Based on empirical data, studies of temporal higher-order interaction have revealed numerous nontrivial phenomena. Interactions of different orders exhibit heterogeneous activity levels and durations^40,41. All orders display temporal burstiness⁴⁰, and both intra- and cross-order interactions show complex correlations⁴². In various contexts, higher-order interactions follow distinct growth and decay dynamics^40,41 and exhibit pronounced temporal-topological correlations⁴³. In order to capture these features, several generative frameworks based on temporal simplicial complexes and hypergraphs have been proposed to capture these features^{41,42,44,45,46,47}. Inspired by activity-driven models⁴⁸, simplicial activity-driven model⁴⁴ extends links to simplices, providing an analytically tractable model of temporal higher-order networks driven by node activity. Higher-order activity-driven model⁴⁵ generalizes this framework to temporal hypergraphs. Emerging activity temporal hypergraph model⁴⁷ further incorporates short- and long-term memory to reproduce realistic topological and temporal features. Another perspective focuses on individual behavior. Iacopini et al.⁴¹ reproduce empirical growth and decay dynamics by allowing individuals to switch between groups. Group attractiveness model⁴⁶ embeds individuals in Euclidean space and uses spatial proximity to generate higher-order interactions. Discrete auto regressive hypergraph model⁴² directly formulates evolution among different orders of interactions and introduces memory effects to capture cross-order evolutions.

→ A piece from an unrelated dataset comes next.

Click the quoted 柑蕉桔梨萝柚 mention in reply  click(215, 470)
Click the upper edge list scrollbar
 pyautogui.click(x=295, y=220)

Most existing models treat higher-order interactions as fundamental modeling components. They specify either the probability distribution of higher-order interactions evolving or the transitions of each individual among different interactions. With the assumption that higher-order interactions already exist, most approaches focus on fitting real-world data, while few investigate the microscopic mechanisms underlying their emergence. In contexts such as face-to-face contact, high-resolution temporal data usually record only pairwise interactions^49,50,51. Higher-order interactions are then inferred by identifying cliques of links that are activated within the same short time window^{41,42,44,45,46,47}. However, empirical studies show that pairwise links usually exhibit low activity, which makes it unlikely for the independent co-occurrence of multiple links⁵². Recent work also indicates that link activations often depend on the states of other links^23,53, and this dependency has been leveraged to predict the dynamics of temporal pairwise⁵⁴ and higher-order⁵⁵ networks. Therefore, it is crucial to reveal the emergence and evolution of higher-order interactions from microscopic pairwise link activity.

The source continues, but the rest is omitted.